Exercise brief – Reproduce the material below, substituting "screen agent" for every "GUI agent" and leaving everything else unchanged.

....................

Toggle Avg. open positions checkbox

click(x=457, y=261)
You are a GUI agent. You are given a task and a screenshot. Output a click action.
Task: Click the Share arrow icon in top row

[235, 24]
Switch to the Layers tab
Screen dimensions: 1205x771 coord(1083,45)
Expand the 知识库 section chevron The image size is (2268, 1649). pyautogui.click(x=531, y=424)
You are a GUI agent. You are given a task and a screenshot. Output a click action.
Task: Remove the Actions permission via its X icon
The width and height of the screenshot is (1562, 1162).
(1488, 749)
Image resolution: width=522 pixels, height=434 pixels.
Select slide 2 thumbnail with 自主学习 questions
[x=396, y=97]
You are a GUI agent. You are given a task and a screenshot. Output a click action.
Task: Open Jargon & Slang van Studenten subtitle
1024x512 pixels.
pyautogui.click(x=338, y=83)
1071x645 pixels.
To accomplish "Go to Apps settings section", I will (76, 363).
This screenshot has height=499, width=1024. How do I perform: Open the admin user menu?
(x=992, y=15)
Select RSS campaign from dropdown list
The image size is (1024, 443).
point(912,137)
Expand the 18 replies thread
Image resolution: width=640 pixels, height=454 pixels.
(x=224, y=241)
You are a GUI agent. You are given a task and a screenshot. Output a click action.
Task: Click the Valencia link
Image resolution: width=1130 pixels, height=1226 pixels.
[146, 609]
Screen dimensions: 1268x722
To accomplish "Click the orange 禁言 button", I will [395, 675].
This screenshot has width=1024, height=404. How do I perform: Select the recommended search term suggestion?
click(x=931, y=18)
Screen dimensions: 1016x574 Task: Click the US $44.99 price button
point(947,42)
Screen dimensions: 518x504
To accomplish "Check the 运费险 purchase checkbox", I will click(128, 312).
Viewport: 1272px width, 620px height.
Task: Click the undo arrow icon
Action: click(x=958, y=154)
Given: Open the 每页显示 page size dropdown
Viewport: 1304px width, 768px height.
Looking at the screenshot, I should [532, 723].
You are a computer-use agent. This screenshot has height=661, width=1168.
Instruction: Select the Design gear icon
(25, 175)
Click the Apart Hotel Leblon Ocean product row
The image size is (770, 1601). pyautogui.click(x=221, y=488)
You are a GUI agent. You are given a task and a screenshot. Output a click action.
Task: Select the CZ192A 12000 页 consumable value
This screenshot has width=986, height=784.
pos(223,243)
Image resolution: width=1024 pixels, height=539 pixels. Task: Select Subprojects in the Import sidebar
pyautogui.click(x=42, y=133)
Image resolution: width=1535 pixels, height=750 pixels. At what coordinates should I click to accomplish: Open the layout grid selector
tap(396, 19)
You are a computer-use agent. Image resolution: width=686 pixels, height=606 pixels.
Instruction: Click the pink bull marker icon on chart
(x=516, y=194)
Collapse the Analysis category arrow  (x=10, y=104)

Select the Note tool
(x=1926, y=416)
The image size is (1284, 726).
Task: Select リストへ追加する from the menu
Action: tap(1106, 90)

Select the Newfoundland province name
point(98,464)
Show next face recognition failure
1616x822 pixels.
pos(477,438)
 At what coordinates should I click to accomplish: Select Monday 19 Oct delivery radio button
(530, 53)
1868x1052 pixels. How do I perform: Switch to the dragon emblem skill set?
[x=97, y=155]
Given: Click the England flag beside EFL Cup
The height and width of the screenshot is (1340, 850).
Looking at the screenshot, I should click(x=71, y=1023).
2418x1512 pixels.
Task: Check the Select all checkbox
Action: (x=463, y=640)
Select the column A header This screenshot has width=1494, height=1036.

....................

Solution to this task –
Toggle Avg. open positions checkbox

click(x=457, y=261)
You are a screen agent. You are given a task and a screenshot. Output a click action.
Task: Click the Share arrow icon in top row

[235, 24]
Switch to the Layers tab
Screen dimensions: 1205x771 coord(1083,45)
Expand the 知识库 section chevron The image size is (2268, 1649). pyautogui.click(x=531, y=424)
You are a screen agent. You are given a task and a screenshot. Output a click action.
Task: Remove the Actions permission via its X icon
The width and height of the screenshot is (1562, 1162).
(1488, 749)
Image resolution: width=522 pixels, height=434 pixels.
Select slide 2 thumbnail with 自主学习 questions
[x=396, y=97]
You are a screen agent. You are given a task and a screenshot. Output a click action.
Task: Open Jargon & Slang van Studenten subtitle
1024x512 pixels.
pyautogui.click(x=338, y=83)
1071x645 pixels.
To accomplish "Go to Apps settings section", I will (76, 363).
This screenshot has height=499, width=1024. How do I perform: Open the admin user menu?
(x=992, y=15)
Select RSS campaign from dropdown list
The image size is (1024, 443).
point(912,137)
Expand the 18 replies thread
Image resolution: width=640 pixels, height=454 pixels.
(x=224, y=241)
You are a screen agent. You are given a task and a screenshot. Output a click action.
Task: Click the Valencia link
Image resolution: width=1130 pixels, height=1226 pixels.
[146, 609]
Screen dimensions: 1268x722
To accomplish "Click the orange 禁言 button", I will [395, 675].
This screenshot has width=1024, height=404. How do I perform: Select the recommended search term suggestion?
click(x=931, y=18)
Screen dimensions: 1016x574 Task: Click the US $44.99 price button
point(947,42)
Screen dimensions: 518x504
To accomplish "Check the 运费险 purchase checkbox", I will click(128, 312).
Viewport: 1272px width, 620px height.
Task: Click the undo arrow icon
Action: click(x=958, y=154)
Given: Open the 每页显示 page size dropdown
Viewport: 1304px width, 768px height.
Looking at the screenshot, I should [532, 723].
You are a computer-use agent. This screenshot has height=661, width=1168.
Instruction: Select the Design gear icon
(25, 175)
Click the Apart Hotel Leblon Ocean product row
The image size is (770, 1601). pyautogui.click(x=221, y=488)
You are a screen agent. You are given a task and a screenshot. Output a click action.
Task: Select the CZ192A 12000 页 consumable value
This screenshot has width=986, height=784.
pos(223,243)
Image resolution: width=1024 pixels, height=539 pixels. Task: Select Subprojects in the Import sidebar
pyautogui.click(x=42, y=133)
Image resolution: width=1535 pixels, height=750 pixels. At what coordinates should I click to accomplish: Open the layout grid selector
tap(396, 19)
You are a computer-use agent. Image resolution: width=686 pixels, height=606 pixels.
Instruction: Click the pink bull marker icon on chart
(x=516, y=194)
Collapse the Analysis category arrow  (x=10, y=104)

Select the Note tool
(x=1926, y=416)
The image size is (1284, 726).
Task: Select リストへ追加する from the menu
Action: tap(1106, 90)

Select the Newfoundland province name
point(98,464)
Show next face recognition failure
1616x822 pixels.
pos(477,438)
 At what coordinates should I click to accomplish: Select Monday 19 Oct delivery radio button
(530, 53)
1868x1052 pixels. How do I perform: Switch to the dragon emblem skill set?
[x=97, y=155]
Given: Click the England flag beside EFL Cup
The height and width of the screenshot is (1340, 850).
Looking at the screenshot, I should click(x=71, y=1023).
2418x1512 pixels.
Task: Check the Select all checkbox
Action: (x=463, y=640)
Select the column A header This screenshot has width=1494, height=1036.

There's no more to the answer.